Journal of Occupational Medicine, Oct. 1989, Vol.31, No.10, p.852-853. Illus. 8 ref.
Kambič V., Radšel Z., Gale N.
Alterations in the laryngeal mucosa after exposure to asbestos
The laryngeal mucosa of 195 workers in an asbestos cement factory (Salonit Anhovo, Yugoslavia) and in a control group was examined. The factory manufactures asbestos cement products containing about 13% asbestos (8% amosite, 12% crocidolite, and 80% chrysotile) of different provenance. Alterations in the laryngeal mucosa were more frequent in the factory workers than in the control group. The changes, mostly consistent with chronic laryngitis, were closely related to the degree of workplace pollution and less so to the duration of employment. Ten workers exhibiting the most severe clinical changes underwent biopsy, the results of which showed histomorphological changes characteristic of hyperplastic chronic laryngitis.

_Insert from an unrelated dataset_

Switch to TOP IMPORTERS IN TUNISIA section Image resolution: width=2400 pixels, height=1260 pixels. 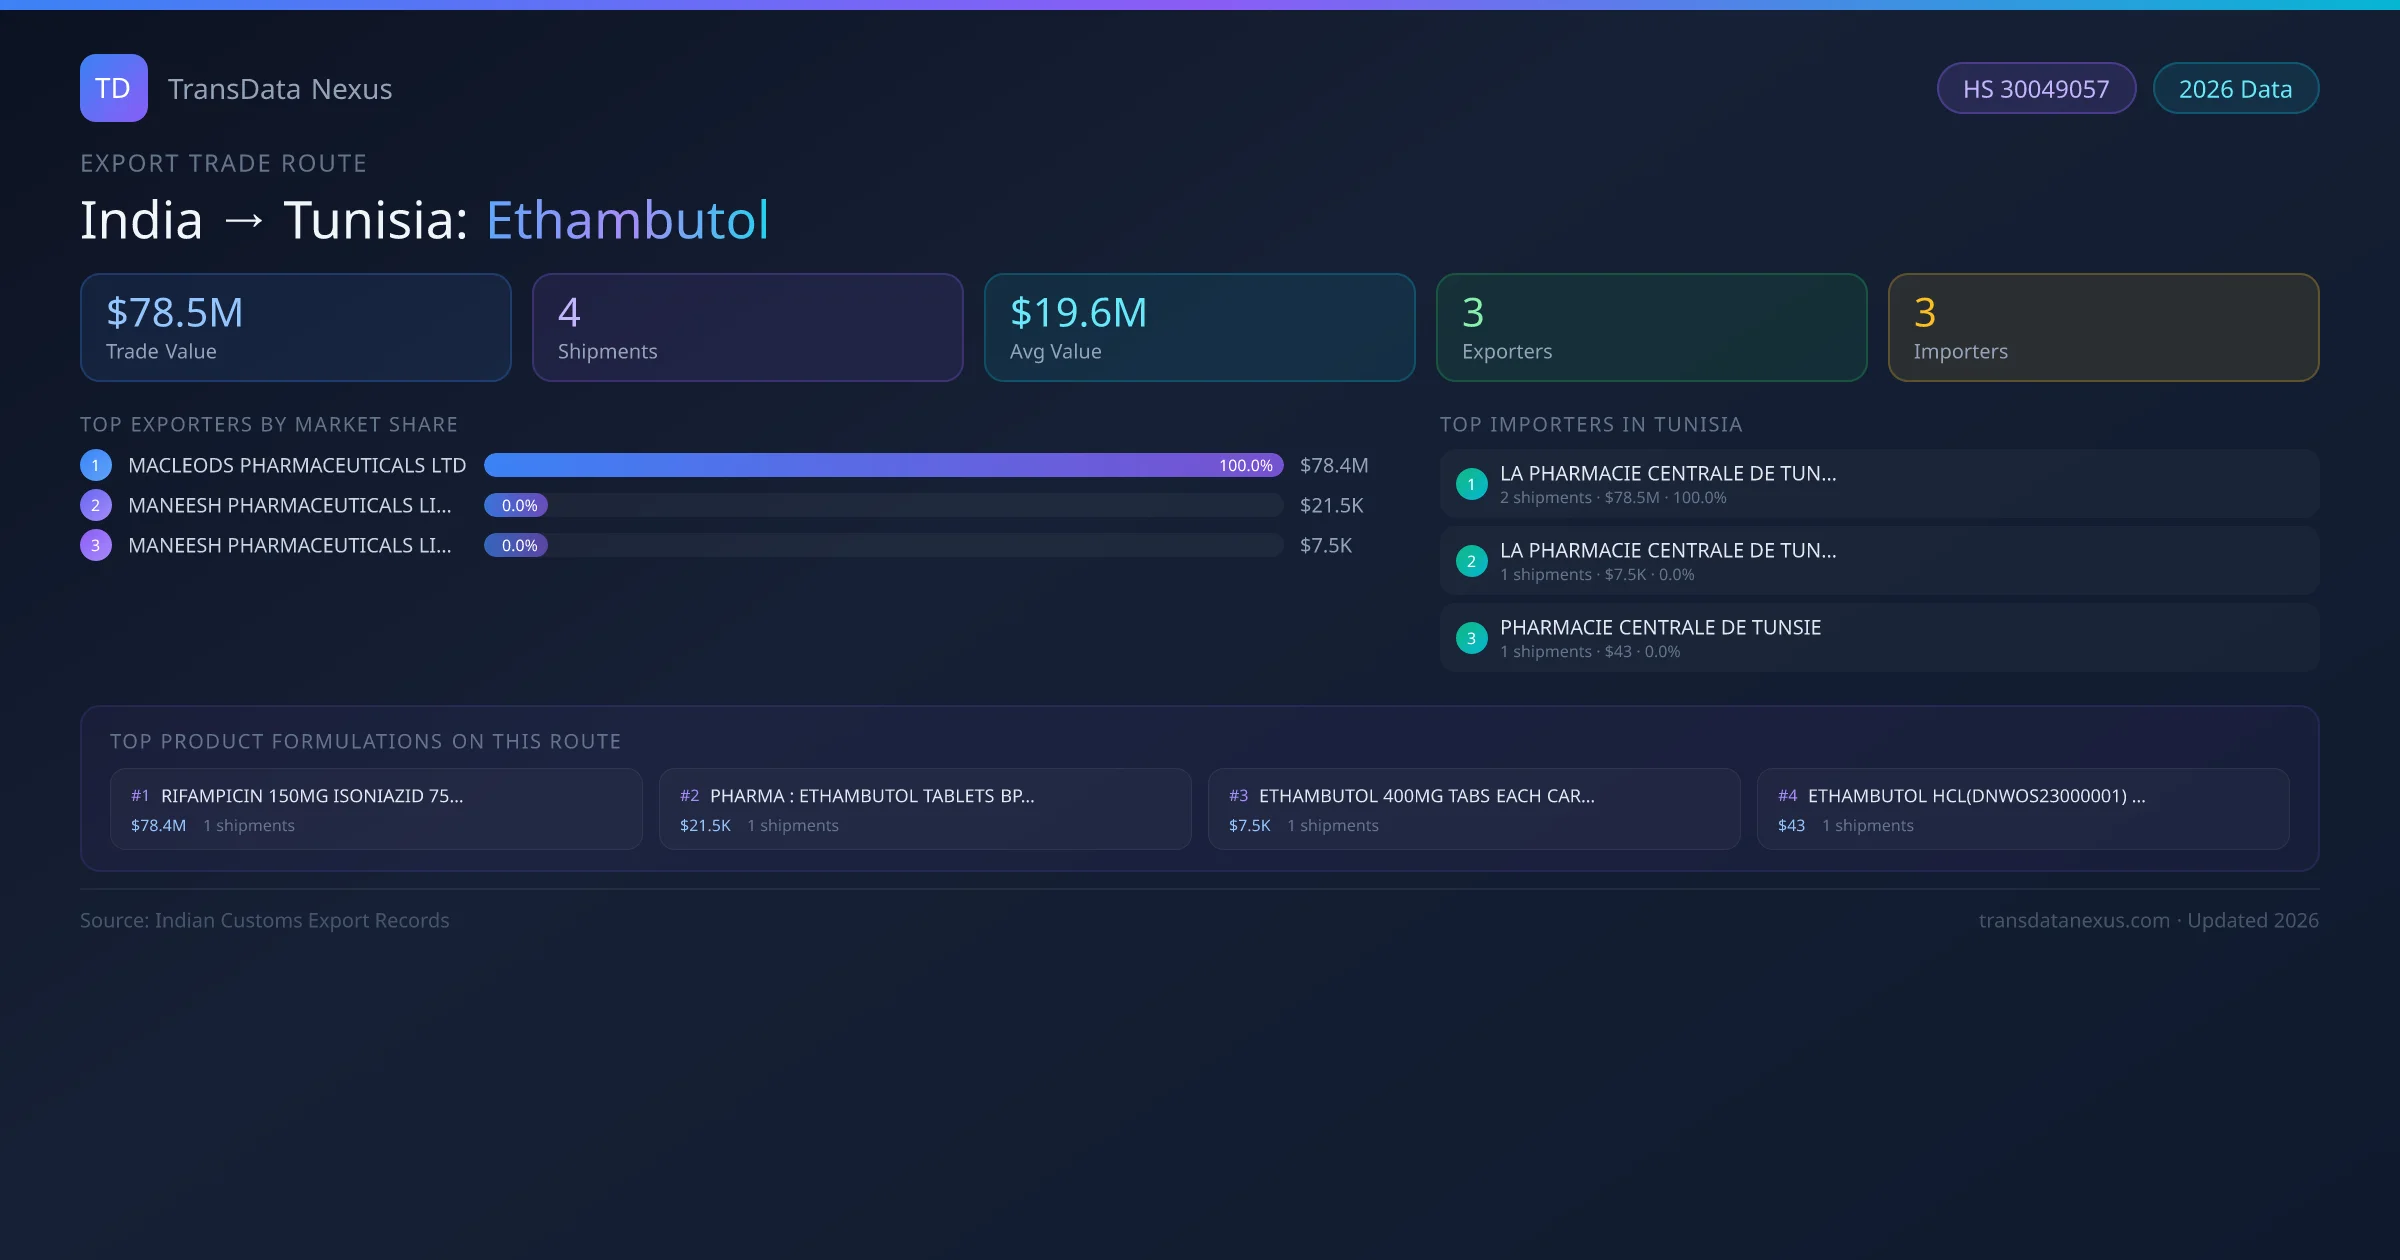pyautogui.click(x=1593, y=424)
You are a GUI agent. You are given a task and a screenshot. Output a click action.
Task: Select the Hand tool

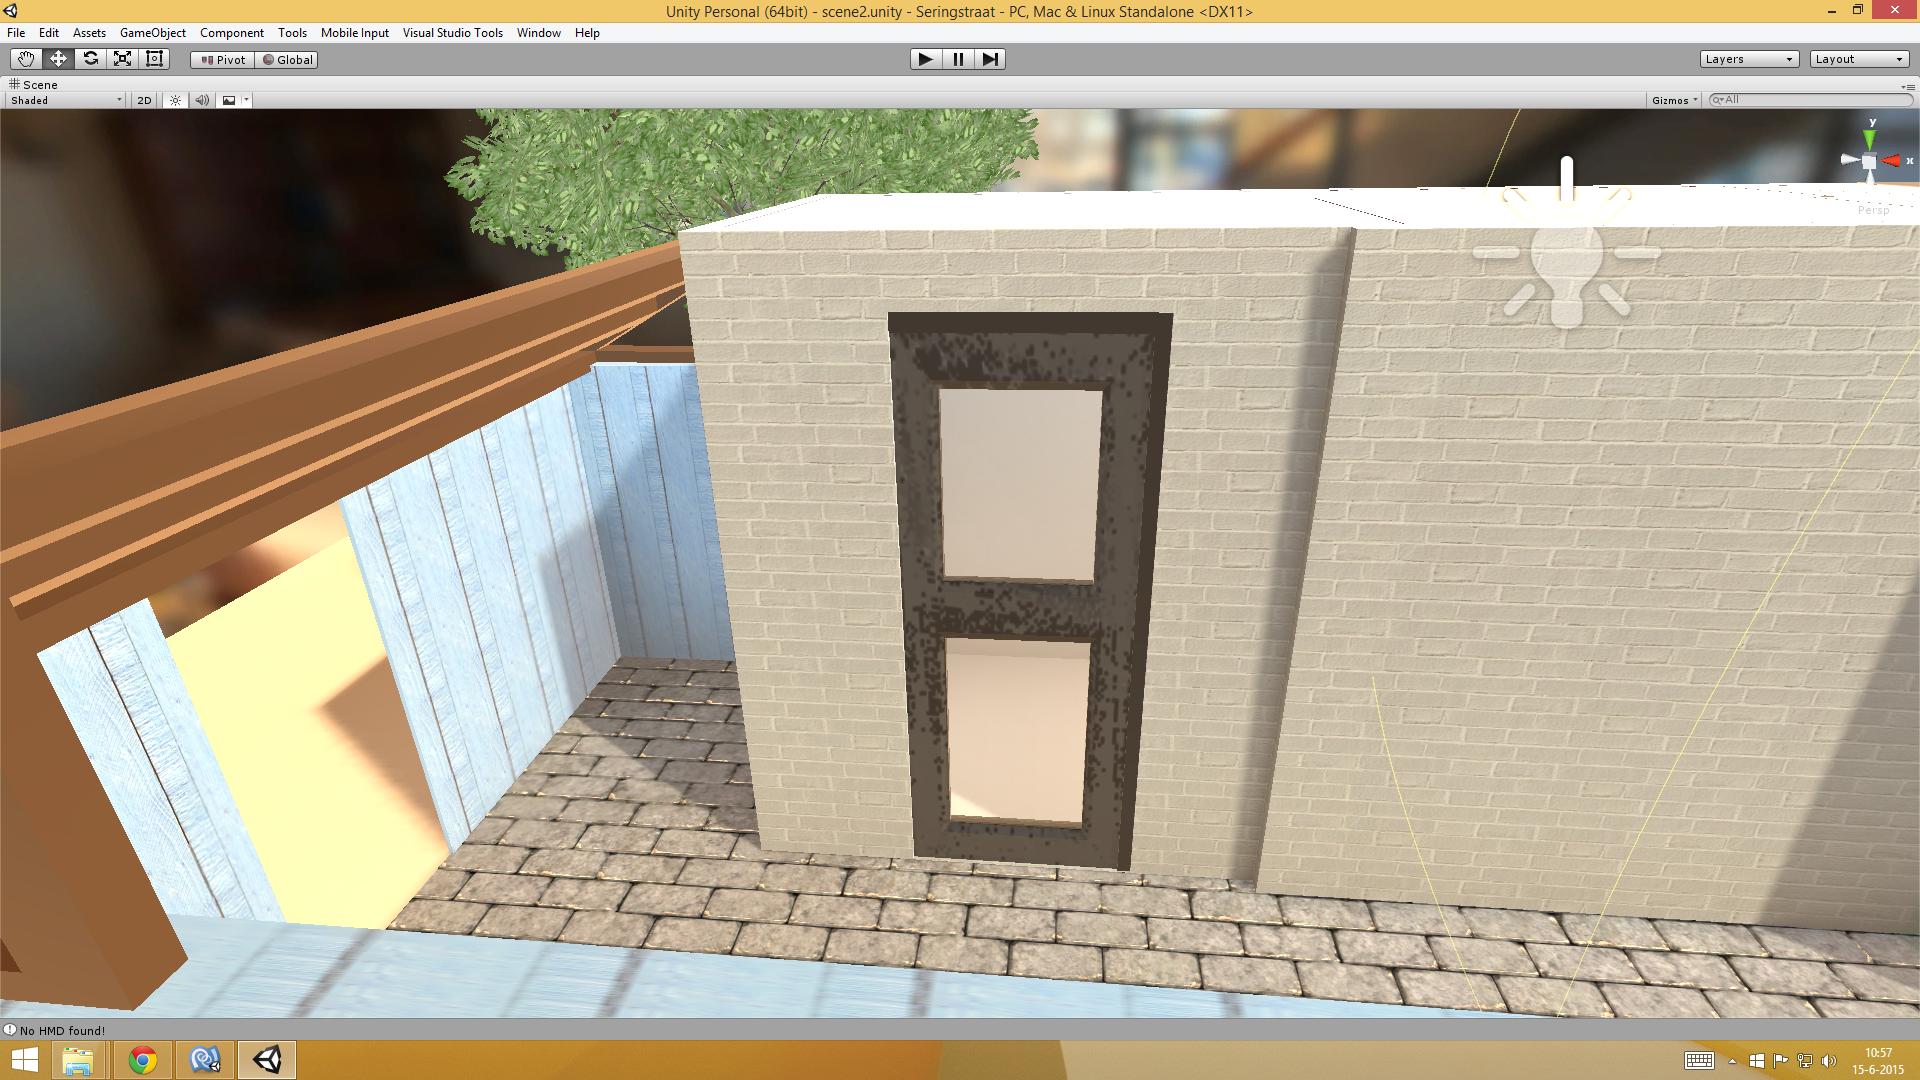[26, 59]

Four tissue specimens were examined also by scanning electron microscopy and in 3 of them asbestos fibres were found on the epithelial surface. No case of laryngeal carcinoma was identified. On the basis of our results it is thought that asbestos related changes of the larynx should receive more attention and that the use of the term "laryngeal asbestosis" is justified. The clinical picture is non-specific but in view of their frequency such changes should be considered a consequence of exposure to asbestos.
British Journal of Industrial Medicine, Oct. 1989, Vol.46, No.10, p.717-723. Illus. 19 ref.

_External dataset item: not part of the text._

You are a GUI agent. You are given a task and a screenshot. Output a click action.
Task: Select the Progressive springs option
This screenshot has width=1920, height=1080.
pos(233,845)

Pifer J.W., Friedlander B.R., Kintz R.T., Stockdale D.K.
Absence of toxic effects in silver reclamation workers
Recent reports have alleged that silver presents a toxic hazard to exposed workers. To define the potential risks of long-term exposure to silver better, a cross-sectional investigation was conducted of 27 Caucasian males occupationally exposed to primarily insoluble silver compounds and 27 matched referents. Physical examination and electron microscopy of skin biopsies revealed no cases of generalised argyria. Measurements of facial discoloration, judged from colour photographs by panels of laymen and physicians, showed no significant difference between the two groups. Although 29% of the silver workers and none of the referents exhibited ocular silver deposition, optometric and contrast sensitivity test results revealed no significant deficits in visual performance. The kidney and respiratory findings were essentially normal in both populations. Despite the increased presence of silver in the blood, faeces, and hair of the recovery workers versus the referents, there was no evidence that chronic silver exposure adversely affected the health of these employees.
Scandinavian Journal of Work, Environment and Health, June 1989, Vol. 15, No.3, p.210-221. 42 ref.
Low molecular weight chemicals, hypersensitivity, and direct toxicity: the acid anhydrides
The acid anhydrides are a group of reactive chemicals used widely in alkyd and epoxy resins. The major hazards to health are mucosal and skin irritation and sensitisation of the respiratory tract. Most cases of occupational asthma caused by acid anhydrides appear to be immunologically mediated. Immunological mechanisms are proposed to explain an influenza-like syndrome and pulmonary haemorrhage, but direct toxicity may also be important in the aetiology of these conditions.
British Journal of Industrial Medicine, Apr. 1989, Vol.46, No.4, p.222-232. Illus. 112 ref.